Além do próprio resultado, em termos de qualidade, do primeiro grande sucesso da carreira do diretor, o contexto histórico cinematográfico da época de seu lançamento é crucial para entender a virada definitiva que Hollywood viria a sofrer e que estabeleceu a lógica de mercado que é vigente na indústria dos grandes lançamentos até hoje. Estamos falando dos blockbusters: grandes lançamentos em escala mundial, com orçamentos astronômicos de produção e publicidade, visados a multiplicar ao máximo, em receita, o valor investido pelos envolvidos. Hoje em dia, esta mentalidade já está inserida na indústria e no grande púbico, que tem suas expectativas anualmente saciadas por diversas dessas produções.
O contexto:
Scorsese, Spielberg, Coppola e Lucas. 
O período aproximadamente compreendido entre 1967 e 1980 ficou conhecido como Nova Hollywood, ou American New Wave. Foram os anos em que o cinema americano viveu uma de suas épocas mais criativas e influentes de sua história. Depois da década de 50, quando a indústria começou a perder público para a Televisão e os donos dos grandes estúdios clássicos já estavam ultrapassados, surgiu uma necessidade de arriscar novos ares para o cinema. Influenciados pela contracultura americana da década de 60 e pelas vanguardas europeias, os recém-cineastas saídos das novas faculdades de cinema dos EUA “derrubaram” definitivamente a predominância do sistema clássico de narrativa e estúdio da chamada Era de Ouro de Hollywood. Daí saíram Coppola, Scorsese, Altman, De Palma, Friedkin, Spielberg, Lucas, entre outros. Foi um período artisticamente fértil, que teria sido “enterrado” pelo surgimento dos blockbusters no final da década de 70.
O Blockbuster:
Divulgação de Tubarão na época de seu lançamento. 

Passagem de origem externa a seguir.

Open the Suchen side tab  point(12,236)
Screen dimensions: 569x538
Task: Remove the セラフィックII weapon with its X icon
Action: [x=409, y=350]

Esta também foi a época em que nasceu o embate entre o blockbuster vs “cinema de arte”. A influência do Neo-realismo Italiano, da Nouvelle Vague e de outros grandes nomes do cinema europeu e asiático, se estendeu para esta nova geração de diretores. O vanguardismo de quebrar com as convenções clássicas caiu como uma luva para os jovens que eram embalados pela revolução cultural da época dos hippies, do rock progressivo e psicodélico, da onda anti-guerra do Vietnã e das lutas por liberdade racial e sexual. O “cinema de arte” foi alavancado e misturado com a própria história do cinema americano, ainda que esta “arte” seja uma denominação da qual compartilho bastante discordância, já que todo e qualquer filme se utiliza da mesma linguagem básica para ser feito. O que muda são suas pretensões, a maneira como será utilizada esta linguagem e sua temática, isto é, é tudo Arte, só é discutível se é boa ou ruim e pra quem ela é boa ou ruim.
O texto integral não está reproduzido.